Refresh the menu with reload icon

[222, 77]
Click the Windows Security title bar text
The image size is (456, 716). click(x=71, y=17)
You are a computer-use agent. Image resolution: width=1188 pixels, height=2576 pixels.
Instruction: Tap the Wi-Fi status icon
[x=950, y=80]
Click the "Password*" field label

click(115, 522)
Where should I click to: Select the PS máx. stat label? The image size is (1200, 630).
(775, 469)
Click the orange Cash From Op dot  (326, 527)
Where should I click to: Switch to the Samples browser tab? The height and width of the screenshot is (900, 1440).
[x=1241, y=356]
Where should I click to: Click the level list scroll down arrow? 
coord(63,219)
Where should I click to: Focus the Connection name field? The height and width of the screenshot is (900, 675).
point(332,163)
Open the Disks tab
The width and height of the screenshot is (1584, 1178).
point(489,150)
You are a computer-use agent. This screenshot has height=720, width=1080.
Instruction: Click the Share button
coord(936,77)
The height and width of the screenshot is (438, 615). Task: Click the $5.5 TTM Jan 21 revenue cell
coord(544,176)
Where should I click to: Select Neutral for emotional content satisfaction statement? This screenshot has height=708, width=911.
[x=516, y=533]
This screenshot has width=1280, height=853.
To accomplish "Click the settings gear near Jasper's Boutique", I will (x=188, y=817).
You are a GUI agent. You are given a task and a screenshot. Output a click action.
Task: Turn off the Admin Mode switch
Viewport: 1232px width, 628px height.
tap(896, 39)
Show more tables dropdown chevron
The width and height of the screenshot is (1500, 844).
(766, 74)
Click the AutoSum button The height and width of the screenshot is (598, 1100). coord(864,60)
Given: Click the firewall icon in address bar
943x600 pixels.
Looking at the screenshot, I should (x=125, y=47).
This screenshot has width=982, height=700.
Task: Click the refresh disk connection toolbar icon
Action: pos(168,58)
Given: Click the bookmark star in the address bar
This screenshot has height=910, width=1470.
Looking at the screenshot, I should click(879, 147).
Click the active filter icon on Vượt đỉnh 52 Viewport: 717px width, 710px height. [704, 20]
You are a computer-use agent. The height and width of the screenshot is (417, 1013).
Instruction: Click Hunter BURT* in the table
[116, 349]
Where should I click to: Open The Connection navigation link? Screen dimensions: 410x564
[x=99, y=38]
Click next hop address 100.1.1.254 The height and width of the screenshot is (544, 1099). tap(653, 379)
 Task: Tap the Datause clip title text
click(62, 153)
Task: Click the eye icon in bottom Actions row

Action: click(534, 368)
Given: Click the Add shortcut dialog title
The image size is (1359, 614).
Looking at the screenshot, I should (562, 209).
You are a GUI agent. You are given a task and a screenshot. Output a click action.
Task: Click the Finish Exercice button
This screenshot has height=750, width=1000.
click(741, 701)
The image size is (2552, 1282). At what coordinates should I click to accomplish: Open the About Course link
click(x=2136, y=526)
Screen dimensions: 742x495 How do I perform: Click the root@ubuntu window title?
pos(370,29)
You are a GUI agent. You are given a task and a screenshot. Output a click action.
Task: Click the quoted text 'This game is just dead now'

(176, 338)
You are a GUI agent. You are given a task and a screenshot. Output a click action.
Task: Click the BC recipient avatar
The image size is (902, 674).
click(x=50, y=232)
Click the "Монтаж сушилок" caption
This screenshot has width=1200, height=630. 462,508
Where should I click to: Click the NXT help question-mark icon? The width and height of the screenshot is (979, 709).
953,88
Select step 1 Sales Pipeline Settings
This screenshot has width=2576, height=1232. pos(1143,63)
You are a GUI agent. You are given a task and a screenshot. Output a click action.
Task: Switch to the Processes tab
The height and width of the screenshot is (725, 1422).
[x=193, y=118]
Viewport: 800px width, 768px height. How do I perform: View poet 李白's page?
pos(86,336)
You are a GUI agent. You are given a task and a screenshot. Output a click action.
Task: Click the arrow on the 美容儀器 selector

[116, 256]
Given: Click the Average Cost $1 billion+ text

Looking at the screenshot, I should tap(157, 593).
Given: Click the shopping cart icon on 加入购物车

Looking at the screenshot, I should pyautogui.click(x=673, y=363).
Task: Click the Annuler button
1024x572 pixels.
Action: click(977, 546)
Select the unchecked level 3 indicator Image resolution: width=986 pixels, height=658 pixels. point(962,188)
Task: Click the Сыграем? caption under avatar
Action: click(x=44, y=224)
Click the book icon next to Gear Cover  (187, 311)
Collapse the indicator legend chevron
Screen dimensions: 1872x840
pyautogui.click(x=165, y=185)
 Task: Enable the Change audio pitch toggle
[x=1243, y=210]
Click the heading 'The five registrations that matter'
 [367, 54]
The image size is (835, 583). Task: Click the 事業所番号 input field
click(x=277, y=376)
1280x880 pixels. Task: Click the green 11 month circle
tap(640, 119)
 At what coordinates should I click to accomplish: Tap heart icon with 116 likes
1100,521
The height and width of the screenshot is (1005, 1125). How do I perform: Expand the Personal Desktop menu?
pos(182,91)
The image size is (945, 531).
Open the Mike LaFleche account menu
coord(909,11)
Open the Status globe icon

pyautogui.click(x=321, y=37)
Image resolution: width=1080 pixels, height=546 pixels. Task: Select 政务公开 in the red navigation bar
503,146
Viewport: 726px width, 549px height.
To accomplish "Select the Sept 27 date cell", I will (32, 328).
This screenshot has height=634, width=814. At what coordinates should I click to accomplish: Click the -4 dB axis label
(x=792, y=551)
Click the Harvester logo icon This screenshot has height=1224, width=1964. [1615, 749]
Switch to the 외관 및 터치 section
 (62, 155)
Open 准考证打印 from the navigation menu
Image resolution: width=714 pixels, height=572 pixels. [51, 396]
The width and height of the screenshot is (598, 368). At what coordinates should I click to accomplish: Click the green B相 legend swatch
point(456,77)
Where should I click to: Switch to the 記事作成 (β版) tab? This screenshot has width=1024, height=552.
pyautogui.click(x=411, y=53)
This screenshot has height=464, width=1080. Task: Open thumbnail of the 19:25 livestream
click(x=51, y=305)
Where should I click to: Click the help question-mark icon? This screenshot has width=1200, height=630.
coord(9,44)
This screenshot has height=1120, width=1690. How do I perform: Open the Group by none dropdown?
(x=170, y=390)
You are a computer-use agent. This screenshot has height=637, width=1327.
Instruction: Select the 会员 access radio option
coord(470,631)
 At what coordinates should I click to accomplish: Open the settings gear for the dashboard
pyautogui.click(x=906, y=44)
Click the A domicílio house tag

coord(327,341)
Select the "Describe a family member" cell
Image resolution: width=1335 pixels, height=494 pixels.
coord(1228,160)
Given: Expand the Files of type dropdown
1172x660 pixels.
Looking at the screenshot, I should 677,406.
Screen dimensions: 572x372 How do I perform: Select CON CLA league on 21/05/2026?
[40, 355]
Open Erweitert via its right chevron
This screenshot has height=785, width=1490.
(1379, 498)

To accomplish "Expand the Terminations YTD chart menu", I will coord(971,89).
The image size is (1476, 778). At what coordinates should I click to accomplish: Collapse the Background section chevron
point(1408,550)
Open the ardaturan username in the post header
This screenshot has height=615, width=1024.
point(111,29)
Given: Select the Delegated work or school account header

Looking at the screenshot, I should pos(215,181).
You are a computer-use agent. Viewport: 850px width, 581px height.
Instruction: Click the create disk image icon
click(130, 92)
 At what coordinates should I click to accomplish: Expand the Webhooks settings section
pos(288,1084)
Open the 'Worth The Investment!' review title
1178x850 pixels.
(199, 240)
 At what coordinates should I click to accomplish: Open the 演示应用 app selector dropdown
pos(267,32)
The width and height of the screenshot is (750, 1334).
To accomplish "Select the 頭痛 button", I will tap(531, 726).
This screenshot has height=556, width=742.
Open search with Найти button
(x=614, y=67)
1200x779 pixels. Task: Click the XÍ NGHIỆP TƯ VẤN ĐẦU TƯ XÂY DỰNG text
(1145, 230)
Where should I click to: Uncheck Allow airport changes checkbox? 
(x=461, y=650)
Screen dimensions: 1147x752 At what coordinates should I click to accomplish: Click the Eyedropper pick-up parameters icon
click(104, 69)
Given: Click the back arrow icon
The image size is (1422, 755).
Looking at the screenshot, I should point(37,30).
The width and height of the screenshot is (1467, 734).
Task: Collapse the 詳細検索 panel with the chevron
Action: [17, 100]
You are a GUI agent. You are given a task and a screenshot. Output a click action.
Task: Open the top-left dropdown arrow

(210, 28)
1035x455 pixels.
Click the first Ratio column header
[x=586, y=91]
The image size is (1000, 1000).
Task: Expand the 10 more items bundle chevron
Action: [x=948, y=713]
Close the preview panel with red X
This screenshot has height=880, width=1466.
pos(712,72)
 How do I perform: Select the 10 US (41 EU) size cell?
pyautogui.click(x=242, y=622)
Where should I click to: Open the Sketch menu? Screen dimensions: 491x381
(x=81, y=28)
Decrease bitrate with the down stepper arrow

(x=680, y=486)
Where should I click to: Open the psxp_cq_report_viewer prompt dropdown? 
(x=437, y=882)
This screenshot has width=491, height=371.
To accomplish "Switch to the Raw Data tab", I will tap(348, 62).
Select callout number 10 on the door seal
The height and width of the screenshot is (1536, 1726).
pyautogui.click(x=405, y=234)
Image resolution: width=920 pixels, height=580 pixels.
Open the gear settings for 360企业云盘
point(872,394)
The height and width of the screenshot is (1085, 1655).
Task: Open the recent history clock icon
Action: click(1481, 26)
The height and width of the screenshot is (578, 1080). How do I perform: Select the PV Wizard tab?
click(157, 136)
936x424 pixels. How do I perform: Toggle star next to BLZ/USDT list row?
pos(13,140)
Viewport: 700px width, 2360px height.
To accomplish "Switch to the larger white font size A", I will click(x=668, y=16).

■ ■ ■ ■ ■

◆ **Action item**
Quote the listing above, but only from the line that shows "Open the Mike LaFleche account menu" through the line that shows "Viewport: 726px width, 549px height.".

◆ **Exercise solution**
Open the Mike LaFleche account menu
coord(909,11)
Open the Status globe icon

pyautogui.click(x=321, y=37)
Image resolution: width=1080 pixels, height=546 pixels. Task: Select 政务公开 in the red navigation bar
503,146
Viewport: 726px width, 549px height.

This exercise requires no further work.